Per la nostra rubrica "Sane letture sportive" pubblichiamo oggi un altro interessante articolo tratto dal Corriere.it del 28/01/09 dal titolo "Così Bartali in bici portava ai conventi i documenti salva-ebrei", dove si parla del grande uomo e ciclista Gino Bartali che rischiò più volte la vita per salvare quella di centinaia di persone durante la seconda guerra mondiale.

Per chi vuole leggere l'articolo direttamente dal sito Corriere.it, ecco il link da cliccare http://www.corriere.it/cronache/09_gennaio_28/bartali_ebrei_4ca4d364-ed19-11dd-b7f1-00144f02aabc.shtml

Ricordo a tutti che al 4° Gagliarda's Day, lunedì 29 giugno, avremo ospiti il ciclista e giornalista Paolo Alberati e Andrea Bartali, figlio di Gino, in un incontro dal titolo "Gino Bartali - Mille diavoli in corpo" dove oltre a ripercorrere la vita e le vittorie sportive del grande ciclista toscano, sveleremo numerosissimi particolari inediti della vita privata e pubblica del Bartali uomo, quello intimo, ai più sconosciuto.

Buona lettura a tutti.

Andrea Falcioni


«Così Bartali in bici portava ai conventi i documenti salva-ebrei»

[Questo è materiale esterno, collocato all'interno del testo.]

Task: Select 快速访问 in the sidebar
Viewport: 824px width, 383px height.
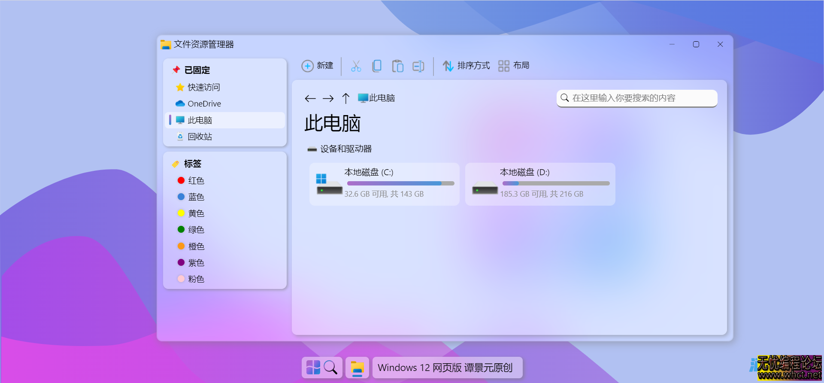Action: (x=203, y=88)
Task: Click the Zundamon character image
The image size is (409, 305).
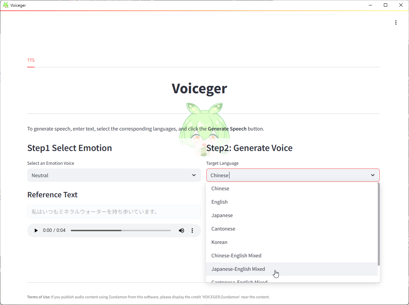Action: pos(204,129)
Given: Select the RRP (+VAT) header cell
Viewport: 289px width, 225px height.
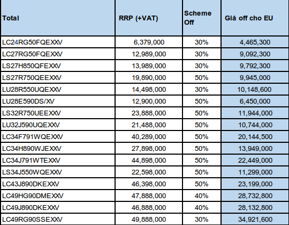Looking at the screenshot, I should pos(149,18).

ROMA — Suor Alfonsina e suor Eleonora guardavano fuori, attraverso le fessure della Ruota degli Innocenti, e vedevano due gambe muscolose che uscivano da un paio di pantaloni attillati e corti. Sussurravano un nome, «Bartali», perché la fama aveva valicato le mura del monastero di San Quirico, clausura per clarisse. Gino Bartali, che aveva vinto il Giro d'Italia nel '36 e nel '37 e il Tour nel '38, per almeno 40 volte, dopo l'8 settembre 1943, salì a San Quirico in Assisi, tra San Francesco e il Vescovado, con la sua Legnano rossa e verde. Nascosti nella canna, sotto il sellino o dentro le impugnature del manubrio, portava foto e documenti di ebrei. Documenti da falsificare, per permettere le fughe. Partiva da Firenze, faceva più di 200 chilometri di strade secondarie e di montagna, addosso una maglia con scritto «Bartali».
Qualche volta lo fermarono, i tedeschi, a un posto di blocco, ma finiva che gli facevano domande di ciclismo. A San Quirico Bartali consegnava alla madre superiora carte e foto, che poi venivano portate in una tipografia, lì dietro, tre minuti di buon passo. Gli ebrei ottenevano così le identità necessarie a circolare e a raggiungere l'Abruzzo, oltre la linea Gustav, nell'Italia già liberata. Il primogenito di Bartali, Andrea, è andato ad Assisi, ha ritrovato le suorine, utranovantenni, e i luoghi di queste imprese non sportive del padre. È andato a ricercare la tipografia, ha trovato al suo posto uno degli innumerevoli negozi di souvenir di Assisi, ma dentro c'era ancora la stampatrice che servì a salvare le vite di centinaia di ebrei. E lo stesso percorso era già stato compiuto da Riccardo Nencini, presidente del Consiglio regionale toscano, segretario del Partito socialista e nipote del campione che fu considerato l'erede di Bartali, Gastone Nencini: «La nuova madre superiora ci fece leggere il diario della superiora di quei tempi, dove erano annotate le visite di Bartali», racconta. E Andrea Bartali dice: «A proposito delle polemiche su Pio XII e gli ebrei, io credo che fosse necessario il permesso papale per far entrare uomini in un convento di clausura».
Bartali era un militante dell'Azione cattolica e tramite monsignor Elia Dalla Costa entrò in contatto con l'organizzazione Delasem, che assisteva i profughi ebrei. Talvolta, a metà strada tra Firenze e Assisi, fermava la bici alla stazione di Terontola. Come in un film, il suo arrivo calamitava le persone presenti, i soldati tedeschi e italiani intervenivano per disperdere l'assembramento e gruppi di ebrei e di perseguitati politici venivano fatti salire sui treni. Quest'anno, in quella stazione, è stata scoperta una lapide in ricordo di Bartali. «Prima dei viaggi verso Assisi — racconta Andrea Bartali — papà aveva fatto molti "allenamenti" andando in bicicletta da Firenze fino a Genova. A Genova gli venivano consegnati dei fondi che venivano da conti depositati in Svizzera da ebrei di tutto il mondo e lui li portava a Firenze».
Il presidente Ciampi diede la medaglia d'oro al merito civile a Bartali per aver protetto l'esistenza di almeno 800 ebrei.